*** Opening of DATA TO USE ***
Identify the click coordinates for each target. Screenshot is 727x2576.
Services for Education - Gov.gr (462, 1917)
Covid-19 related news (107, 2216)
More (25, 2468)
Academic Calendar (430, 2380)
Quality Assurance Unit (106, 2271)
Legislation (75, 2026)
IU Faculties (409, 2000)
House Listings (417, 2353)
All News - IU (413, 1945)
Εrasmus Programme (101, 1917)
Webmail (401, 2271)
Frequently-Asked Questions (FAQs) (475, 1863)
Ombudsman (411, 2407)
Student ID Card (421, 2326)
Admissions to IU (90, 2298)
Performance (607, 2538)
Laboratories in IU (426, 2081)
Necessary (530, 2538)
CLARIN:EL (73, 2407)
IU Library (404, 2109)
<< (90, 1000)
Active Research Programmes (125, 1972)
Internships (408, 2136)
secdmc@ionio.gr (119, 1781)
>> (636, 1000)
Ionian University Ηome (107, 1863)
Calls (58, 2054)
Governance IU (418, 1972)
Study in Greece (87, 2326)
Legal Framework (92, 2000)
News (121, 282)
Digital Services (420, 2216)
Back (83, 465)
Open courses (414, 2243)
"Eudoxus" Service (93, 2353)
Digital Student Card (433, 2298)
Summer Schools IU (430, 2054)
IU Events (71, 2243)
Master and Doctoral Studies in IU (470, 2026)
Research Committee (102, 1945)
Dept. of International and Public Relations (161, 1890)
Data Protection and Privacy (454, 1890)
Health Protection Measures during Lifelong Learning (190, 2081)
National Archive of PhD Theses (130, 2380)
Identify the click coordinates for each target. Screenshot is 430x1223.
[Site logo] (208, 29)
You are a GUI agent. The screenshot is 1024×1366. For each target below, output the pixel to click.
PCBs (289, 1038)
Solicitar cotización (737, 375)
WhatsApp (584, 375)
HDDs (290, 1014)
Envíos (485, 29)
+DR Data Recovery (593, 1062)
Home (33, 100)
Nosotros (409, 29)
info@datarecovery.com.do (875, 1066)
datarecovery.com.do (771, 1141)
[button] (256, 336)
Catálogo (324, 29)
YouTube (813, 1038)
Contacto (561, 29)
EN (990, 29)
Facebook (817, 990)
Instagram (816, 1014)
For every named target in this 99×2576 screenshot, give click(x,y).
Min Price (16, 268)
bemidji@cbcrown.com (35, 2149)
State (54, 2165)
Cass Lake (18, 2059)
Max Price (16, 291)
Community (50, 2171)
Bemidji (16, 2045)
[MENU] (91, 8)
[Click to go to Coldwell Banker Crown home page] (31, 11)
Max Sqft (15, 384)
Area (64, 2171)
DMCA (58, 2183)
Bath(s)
*** Close of DATA TO USE ***
EXERCISE INSTRUCTIONS -> Give back all the records above exactly. Keep every word.

SOLUTION ->
Identify the click coordinates for each target. Screenshot is 727x2576.
Services for Education - Gov.gr (462, 1917)
Covid-19 related news (107, 2216)
More (25, 2468)
Academic Calendar (430, 2380)
Quality Assurance Unit (106, 2271)
Legislation (75, 2026)
IU Faculties (409, 2000)
House Listings (417, 2353)
All News - IU (413, 1945)
Εrasmus Programme (101, 1917)
Webmail (401, 2271)
Frequently-Asked Questions (FAQs) (475, 1863)
Ombudsman (411, 2407)
Student ID Card (421, 2326)
Admissions to IU (90, 2298)
Performance (607, 2538)
Laboratories in IU (426, 2081)
Necessary (530, 2538)
CLARIN:EL (73, 2407)
IU Library (404, 2109)
<< (90, 1000)
Active Research Programmes (125, 1972)
Internships (408, 2136)
secdmc@ionio.gr (119, 1781)
>> (636, 1000)
Ionian University Ηome (107, 1863)
Calls (58, 2054)
Governance IU (418, 1972)
Study in Greece (87, 2326)
Legal Framework (92, 2000)
News (121, 282)
Digital Services (420, 2216)
Back (83, 465)
Open courses (414, 2243)
"Eudoxus" Service (93, 2353)
Digital Student Card (433, 2298)
Summer Schools IU (430, 2054)
IU Events (71, 2243)
Master and Doctoral Studies in IU (470, 2026)
Research Committee (102, 1945)
Dept. of International and Public Relations (161, 1890)
Data Protection and Privacy (454, 1890)
Health Protection Measures during Lifelong Learning (190, 2081)
National Archive of PhD Theses (130, 2380)
Identify the click coordinates for each target. Screenshot is 430x1223.
[Site logo] (208, 29)
You are a GUI agent. The screenshot is 1024×1366. For each target below, output the pixel to click.
PCBs (289, 1038)
Solicitar cotización (737, 375)
WhatsApp (584, 375)
HDDs (290, 1014)
Envíos (485, 29)
+DR Data Recovery (593, 1062)
Home (33, 100)
Nosotros (409, 29)
info@datarecovery.com.do (875, 1066)
datarecovery.com.do (771, 1141)
[button] (256, 336)
Catálogo (324, 29)
YouTube (813, 1038)
Contacto (561, 29)
EN (990, 29)
Facebook (817, 990)
Instagram (816, 1014)
For every named target in this 99×2576 screenshot, give click(x,y).
Min Price (16, 268)
bemidji@cbcrown.com (35, 2149)
State (54, 2165)
Cass Lake (18, 2059)
Max Price (16, 291)
Community (50, 2171)
Bemidji (16, 2045)
[MENU] (91, 8)
[Click to go to Coldwell Banker Crown home page] (31, 11)
Max Sqft (15, 384)
Area (64, 2171)
DMCA (58, 2183)
Bath(s)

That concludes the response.